A few studies have examined the question, and all support the spillover theory. The first study, examining the period from 1994 through 2001, found that when the proportion of Medicare beneficiaries enrolled in Medicare H.M.O.s grew by an additional percentage point, per enrollee spending in traditional Medicare fell by one percentage point. Another study, focused on the period from 1999 to 2009, found that a 10-percentage-point increase in Medicare Advantage market share was associated with a 4.5 percent decrease in per enrollee traditional Medicare hospital costs and a commensurate reduction in duration of hospital stays.
“These studies extend on a body of research that demonstrates that health care markets are connected,” said Michael Chernew, a Harvard health economist who participated in both studies. For example, research in the 1990s showed that when H.M.O.s grab enough of a health care market, Medicare spending is reduced.
A study published this year by Kevin Callison, an economist at Grand Valley State University, corroborates the phenomenon. It found that greater Medicare Advantage market penetration is associated with reduced hospital costs for traditional Medicare heart attack patients. But such patients were also more likely to die, a finding at odds with other work by Mr. Chernew and researchers at Harvard and Stanford that showed that the expansion of Medicare Advantage is associated with lower mortality.

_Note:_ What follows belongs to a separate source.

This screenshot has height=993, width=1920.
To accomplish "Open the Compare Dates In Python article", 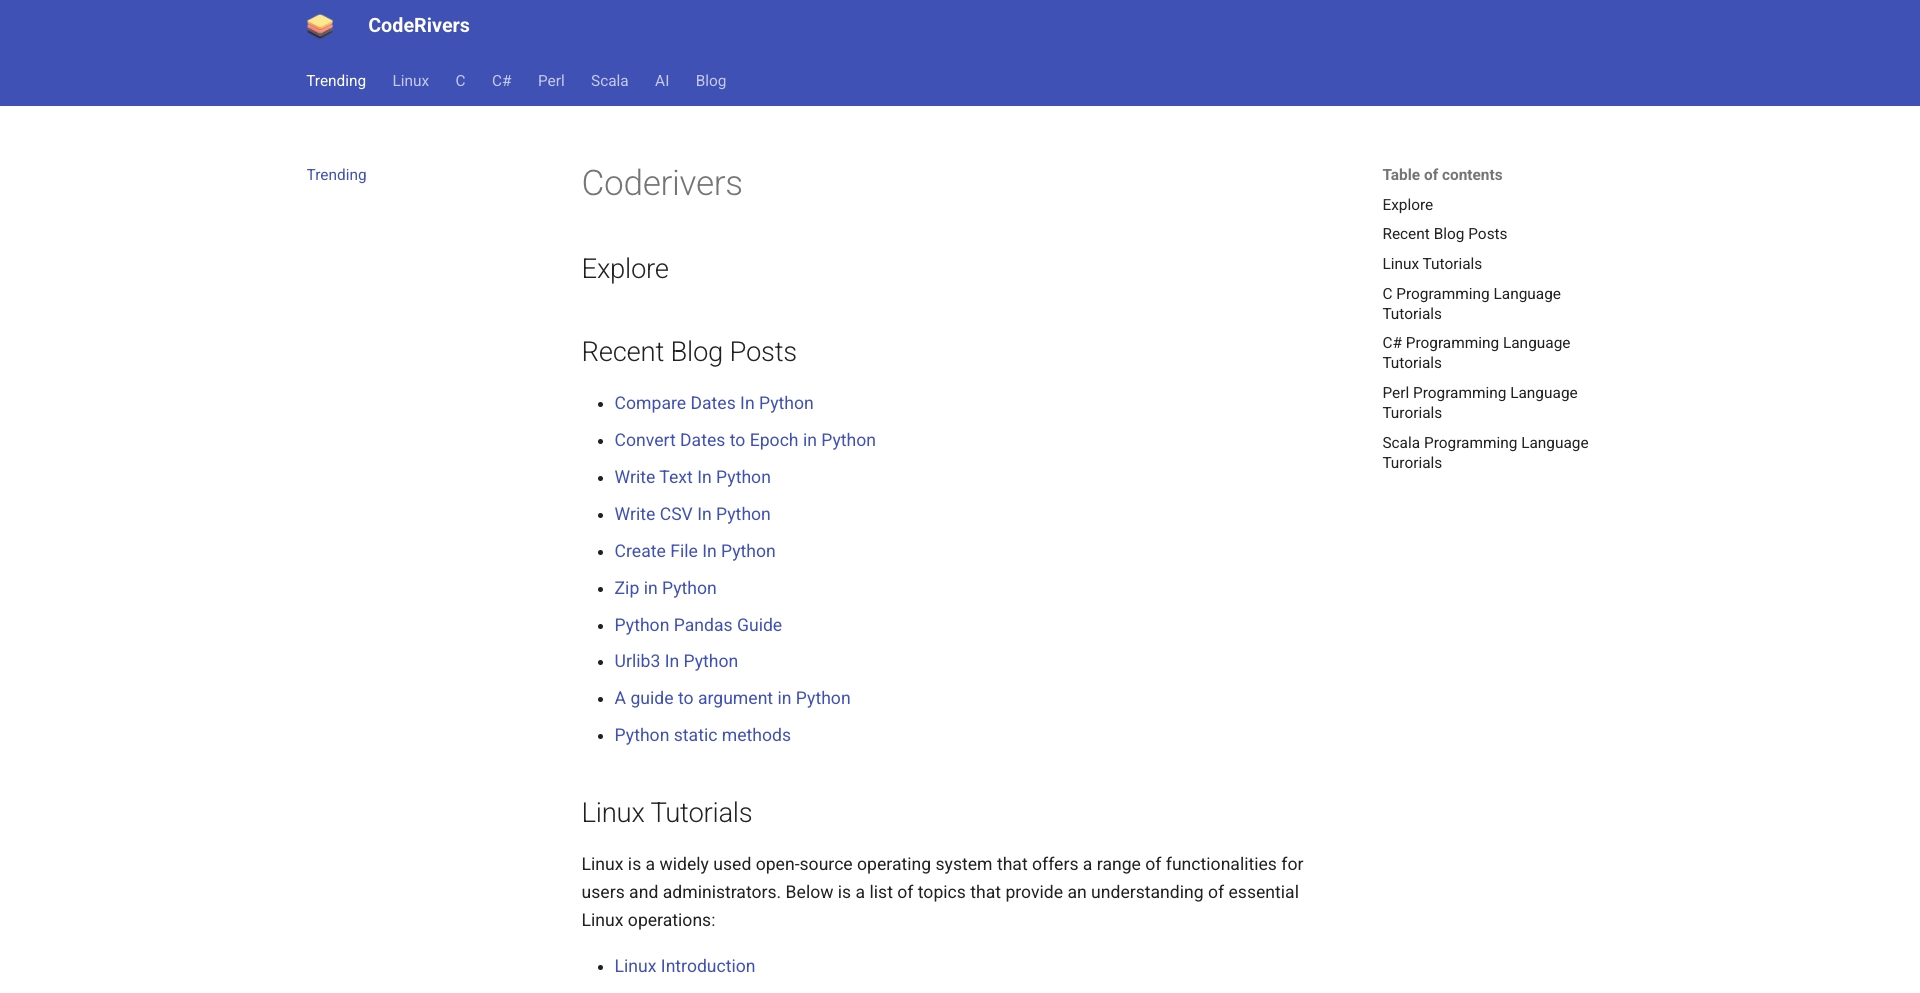I will point(713,403).

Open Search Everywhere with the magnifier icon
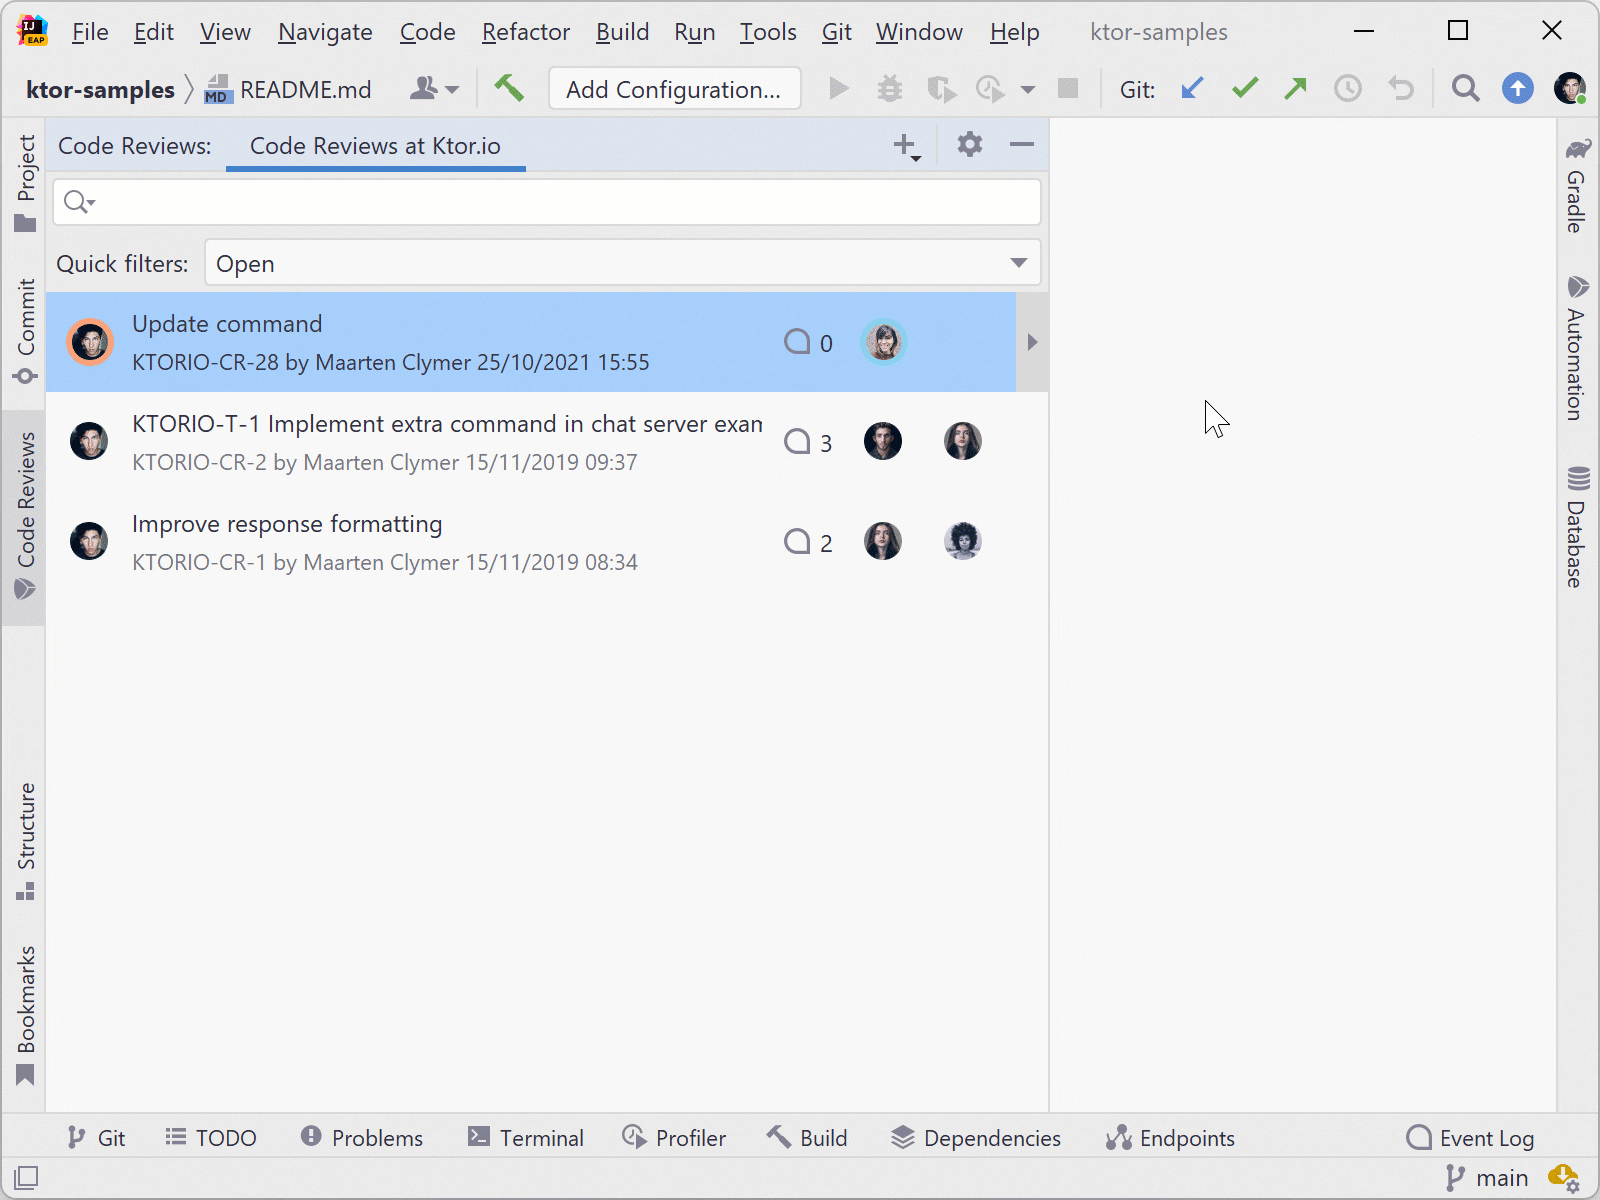pyautogui.click(x=1465, y=89)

Those studies examined periods that predate the Affordable Care Act, which changed how Medicare pays plans and hospitals. Since then, Medicare spending has continued to decelerate, and Medicare Advantage enrollment has continued to grow. So it’s important to look at more recent data to see if the spillover could still be connecting the two phenomena. Two studies published in the last year have done so, and they support previous findings.
A study spanning the 2010 passage of the A.C.A. by Katherine Baicker and Jacob Robbins, health economists at Harvard, found that a 10-percentage-point increase in Medicare Advantage market penetration was associated with a 7.3 percent decline in days that traditional Medicare patients spent in the hospital. Instead, patients receive more care in less expensive settings: Outpatient visits increased 5.5 percent, for example. In total, annual per enrollee traditional Medicare costs were lower by $252 for each 10-percentage-point gain in Medicare Advantage market share.
Finally, a study published last month by researchers with the Harvard T.H. Chan School of Public Health provided the most up-to-date look, using data through 2014. It found that in counties with Medicare Advantage market penetration above 17.2 percent, greater growth in Medicare Advantage was associated with slower growth in traditional Medicare spending. According to the study, the spillover effect accounts for 11 percent of the recent traditional Medicare spending slowdown. Because of the methods used, this may be a conservative estimate — the spillover effect could be even larger, explaining more of the slowdown.
If Medicare Advantage is responsible for slower traditional Medicare spending growth, should policy makers do more to encourage greater Medicare Advantage enrollment? One way to do so would be to coax more plans into the market by paying them more, which is controversial. “There’s almost continuous policy debate about how much we should pay Medicare Advantage plans,” Mr. Chernew said. “In addressing that, we should consider the full impact of Medicare Advantage, not just impact on those who choose to enroll in the program.”
We still don’t know exactly why Medicare Advantage is growing in popularity or why Medicare spending is slowing. But now we know that the two are related. Medicare Advantage growth doesn’t completely explain slower Medicare spending growth, but it is one piece of the puzzle.